BEAMS: BEtter outcomes postnAtally for MumS
There is a serious and persistent gap between postnatal morbidity and mortality rates for women from deprived areas and ethnic minority groups, with most women dying in the postnatal period. By combining the lived expertise of women, with that of professional, we will develop an information resource alerting women to postnatal red flags so they can seek help quickly. Together we will identify and create guidance for the most effective way to deliver information to women (from communities) who experience barriers to accessing healthcare.
The MBRRACE UK report has shown a serious and persistent gap between postnatal morbidity and mortality rates for women from deprived areas and ethnic minority groups, with most women dying in the postnatal period. If symptoms can be recognised in time this enables them to be treated more effectively. There are numerous information resources of varying quality detailing symptoms of potential postnatal complications that inform women’s decision to seek care.
Women continue to report unmet needs for information and support in the postnatal period, but there is no guidance for health care professionals on how to provide information to support better care for people from communities experiencing barriers to accessing healthcare or who have lived experience of health inequalities.
How does this research try to address the problem?
Taking a participatory action research approach we will combine women’s lived expertise with professionals’ expertise.
We will co-design an information resource alerting women to these postnatal red flags, distilling accessibility principles alongside guidance on how to most effectively deliver information to communities who have lived experience of health inequalities.
How were patient and public involved
During pre-grant discussions women told us they felt communication of information to be very important for women’s safety, health and development of trust in the NHS maternity system. Women felt they experienced crisis before being offered help and did not always receive information about their own health in a way that they could understand. Third sector organisations were felt to do better as they relayed information in ‘plain language’ or were trusted with questions. The most valuable achievement of this project is ‘a chance for us to be heard’ and ‘information and support for us to look after ourselves and our babies’. Provision of appropriate information and help seeking support was felt to be a huge gap in service provision. We will work with up to 60 women with lived experience of disadvantage to co-design, disseminate and evaluate the project resources.

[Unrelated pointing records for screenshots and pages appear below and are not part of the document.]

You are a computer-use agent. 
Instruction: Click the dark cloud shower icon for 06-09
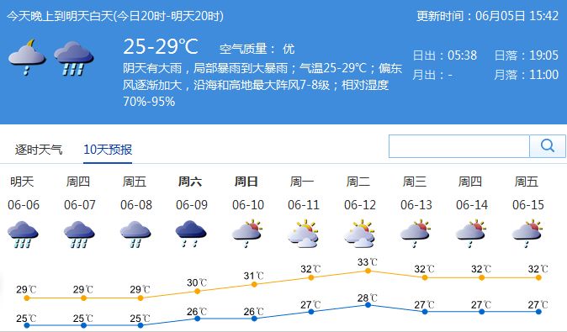191,235
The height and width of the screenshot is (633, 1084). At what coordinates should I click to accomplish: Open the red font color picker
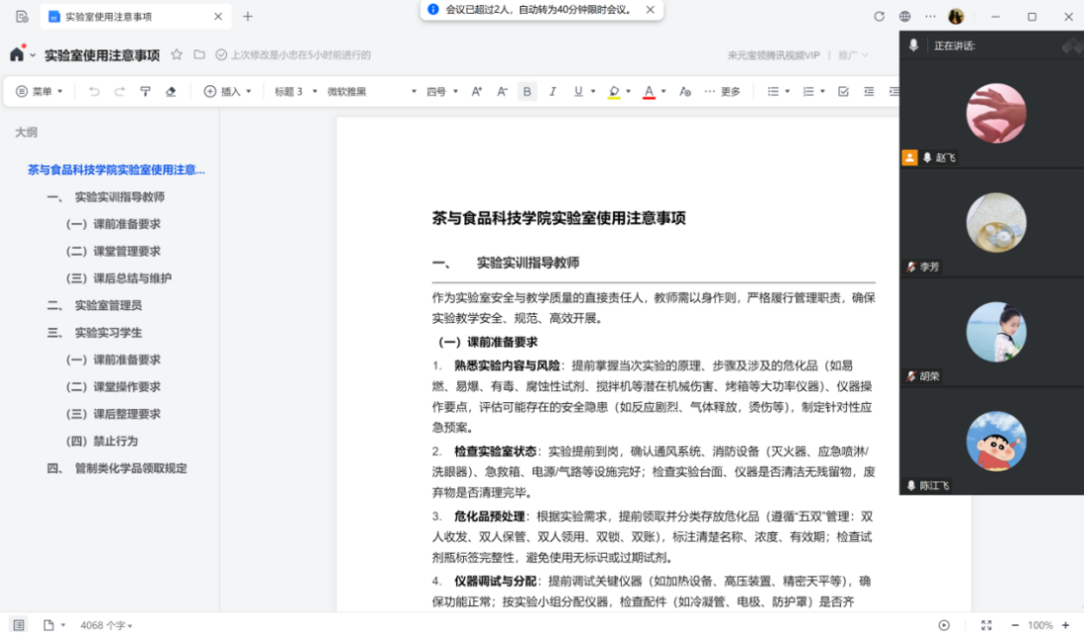tap(649, 91)
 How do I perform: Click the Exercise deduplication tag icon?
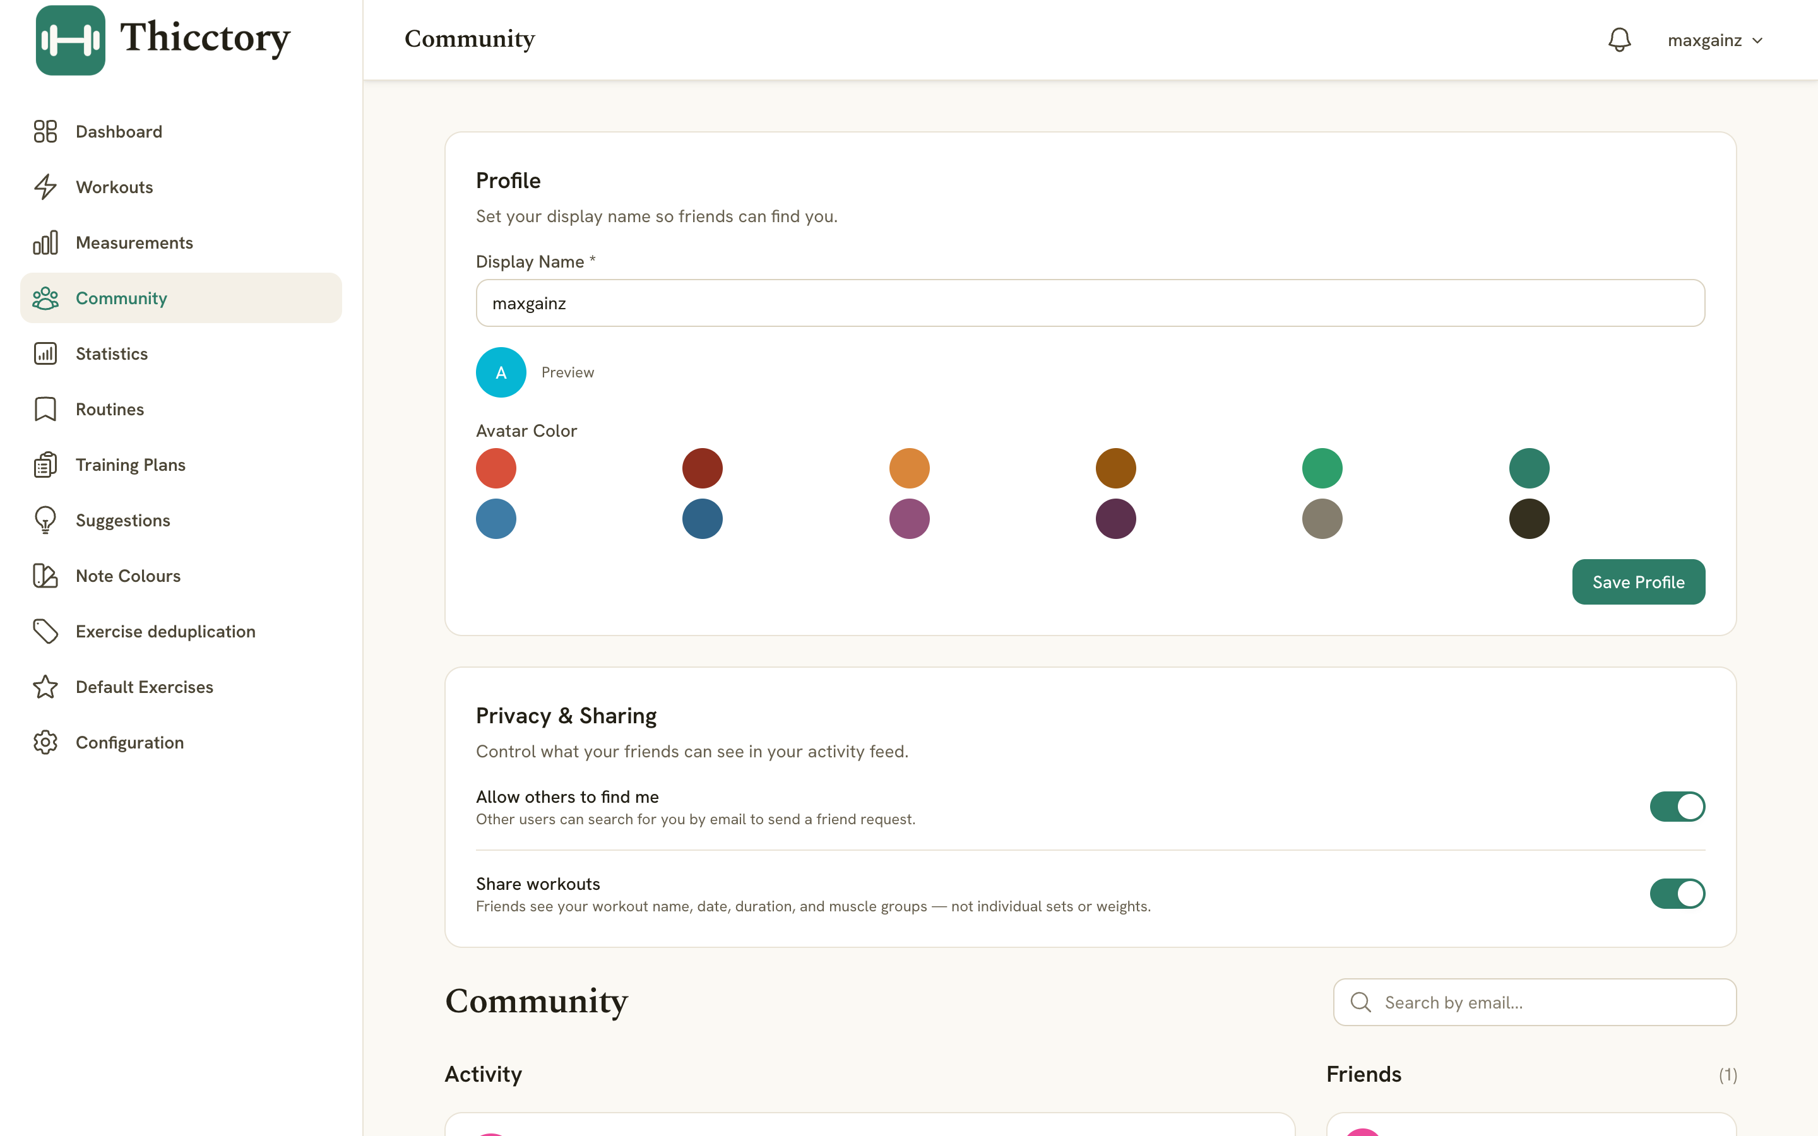45,631
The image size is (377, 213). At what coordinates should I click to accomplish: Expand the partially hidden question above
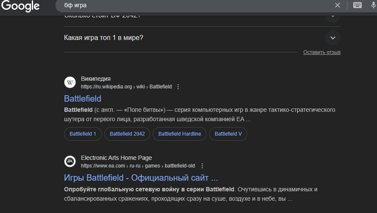click(x=333, y=16)
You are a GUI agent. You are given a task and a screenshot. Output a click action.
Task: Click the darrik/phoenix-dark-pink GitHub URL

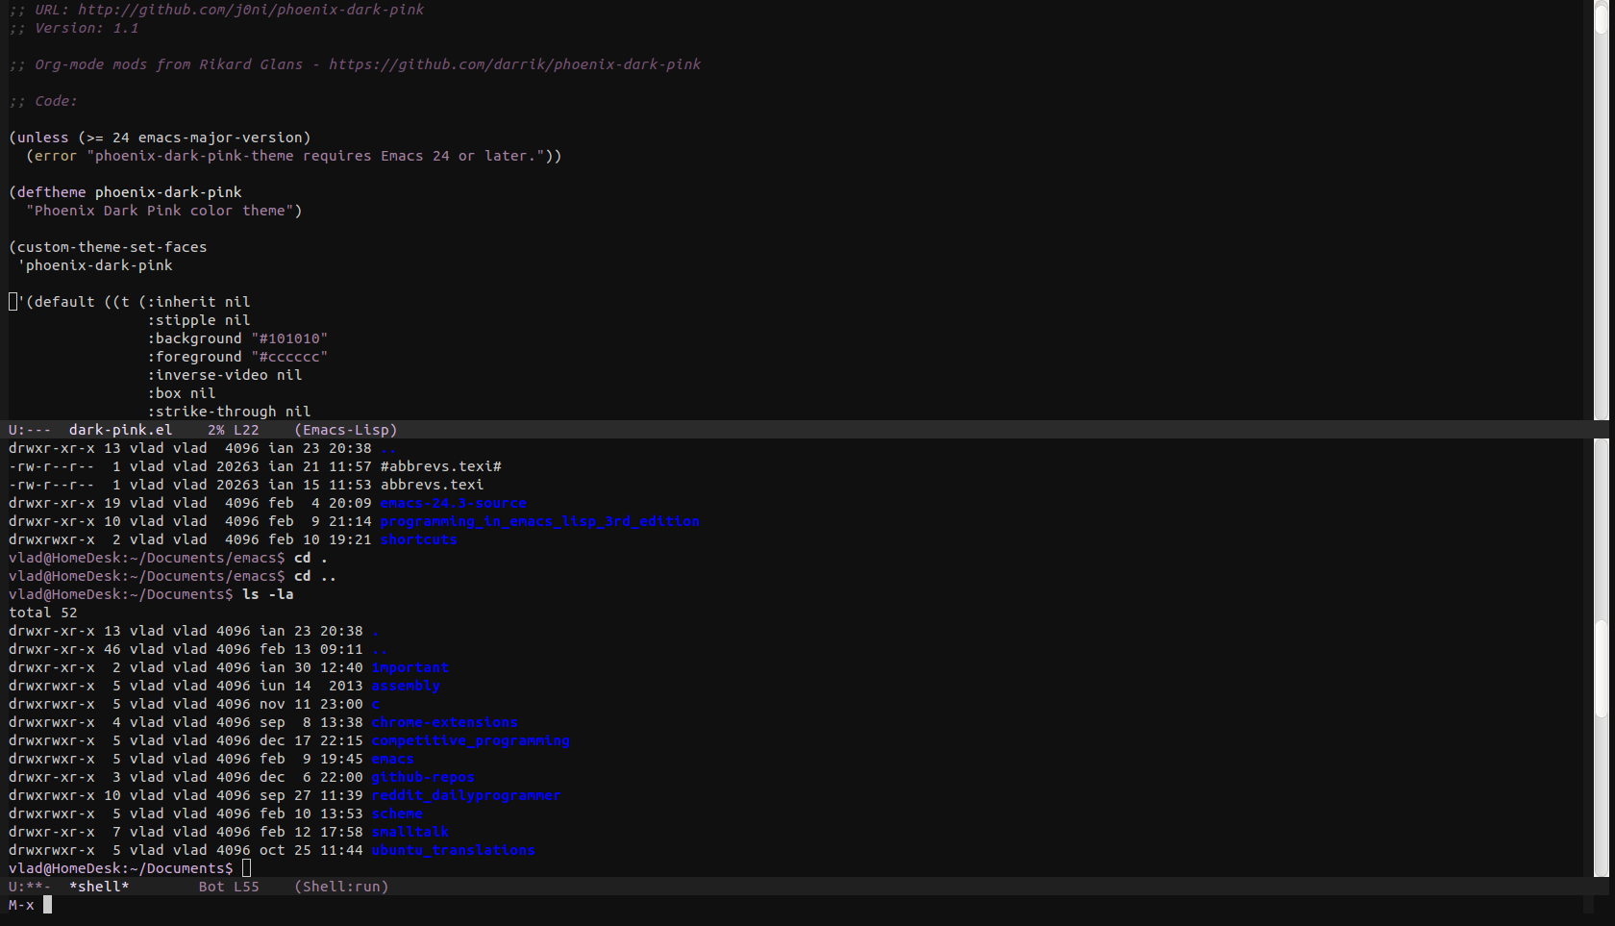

How can we make information resources more accessible to women with lived experience of health inequalities?How can we make these resources reach women from communities who experience barriers to accessing healthcare?
Co-designed exemplar of accessible information: Red Flag warning signs of serious postnatal illness.
Co-designed principles of accessible information checklist for the development or revision of postnatal information.
Postnatal information resource chosen from the stakeholder workshop made ‘accessible’ using the checklist.Co-produced information delivery guidance for healthcare professionals to reach women with experience of health inequalities.
To have the voice of underserved women heard in service improvement
A culture shift among maternity practitioners in how and where we share information to women experiencing health inequalities.
Forging strong links between academia, clinical practice and charity partners
To strengthen expertise in techniques of co-design with women experiencing health inequalities and barriers to healthcare access.Ultimately, women experiencing health inequalities will recognise symptoms of serious illness in the postnatal period and feel supported to seek timely help, improving the outcome for them and their families.
The most valuable achievement of this project is ‘a chance for us to be heard’ and ‘information and support for us to look after ourselves and our babies’.
Provision of appropriate information and help seeking support was felt to be a huge gap in service provision.